■ PASSAGE GIVEN ■
[Start]
The Commission also offered evidence that Engelman is not required to provide irrigation water to all of the irrigable acres within its district boundaries. Abrego stated that an irrigation district is not obligated by any law to provide water to irrigators who have not paid their yearly assessments and that the current level of delinquent assessments owed to Engelman represents about 500 irrigable acres. In practice, Abrego concluded, Engelman only has an obligation to provide water to “about 7,025 irrigable acres” of the 7,498 irrigable acres within its district boundaries.
Abrego's testimony that Engelman's irrigable acreage has been reduced by approximately 500 acres since 1971 was undisputed. However, Engelman did assert at the hearing that it has a duty to make allocations to the excluded acreage Abrego referred to because of its obligation to provide water to municipalities, in particular, to the North Alamo Water Supply Corporation.13 Under the water code, a municipality or water supply corporation that serves excluded lands with potable water may ask a district to convert the excluded land's proportionate share of irrigation-water allocation from irrigation use to municipal use. See id. §§ 49.314, 51.756. To do so requires the approval of the Commission. Id. In response, the Commission argued that it had not approved Engelman's application to convert water for municipal use and, therefore, Engelman has neither a duty nor the authority to provide water to the excluded lands for municipal use.
Engelman also challenged the Commission's evidence that it has surplus water as a result of some farmers' failure to pay their yearly assessments. Andy Scott, a member of Engelman's Board of Directors, testified that the lands owned by irrigators who were delinquent in paying their assessments could not be considered among the district's surplusage. Scott stated that when farmers do not pay their yearly assessments to the district, this does not “free up” water for Engelman to sell; rather, Engelman's policy was to reallocate that water to supplement the allocations to irrigators who had paid their yearly assessments. Scott also testified that, in practice, there has been no “surplus of water” because of drought conditions in the Valley.
Other witnesses also testified that there is currently a water shortage in the region and that the Rio Grande Valley has experienced intermittent drought conditions, particularly during the mid-1990s. Max Phillips, general manager of the neighboring Delta Lake Irrigation District, stated that to his knowledge, there have not been sufficient levels of water for any irrigation district to provide the maximum allocation of water to its customers. He also testified that it was not Delta Lake's policy to take away water from the accounts of farmers who are delinquent in the payment of their yearly assessments. Instead, the water in those accounts remains available in the event that the delinquent assessments are paid.
[End]
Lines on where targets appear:
[Start]
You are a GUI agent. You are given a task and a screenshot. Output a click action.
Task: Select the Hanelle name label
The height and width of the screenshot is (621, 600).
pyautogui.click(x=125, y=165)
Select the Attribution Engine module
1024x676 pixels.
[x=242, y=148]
[End]
■ WORK TO DO ■
(A) In the passage on the Engelman irrigation district, how many irrigable acres does Abrego say Engelman is in practice obligated to supply with water?
(B) Continue the passage on the Engelman irrigation district's water supply after its final sentence.

■ EXERCISE RESPONSES ■
(A) About 7,025 of the 7,498 irrigable acres within its district boundaries.

(B)
On this record, the ALJ determined that Engelman has “some excess water rights” in the amount of 1,286 acre-feet, a figure calculated by subtracting the current number of irrigable acres from the amount existing in Engelman's district when its rights were adjudicated in 1971 and multiplying that acreage by 2.5 acre-feet per acre.14 As a result, the ALJ concluded and the Commission agreed that Engelman could sell some of its surplus water rights in accordance with section 49.226 of the water code.
In light of all of the evidence in the record, we hold that it was reasonable for the Commission to have adopted the ALJ's finding that Engelman could sell some of its water rights. The evidence that Engelman has a 1,286-acre-foot surplus of water rights beyond what its current irrigable acreage entitles it to have was undisputed. Engelman's only argument in response, that it has a duty to provide water to its excluded acreage, must fail because the Commission established that Engelman has no such obligation unless and until the Commission approves Engelman's application to convert water for that purpose. The Commission has not done so, and there was no evidence presented that the Commission intends to approve the conversion. While we think that Abrego's and Scott's testimony concerning surplusage resulting from delinquent assessments relates more to the issue of whether water is presently available for allocation than whether Engelman has surplus water rights, it is clear that the ALJ did not rely on this evidence in calculating the 1,286-acre-foot surplusage figure.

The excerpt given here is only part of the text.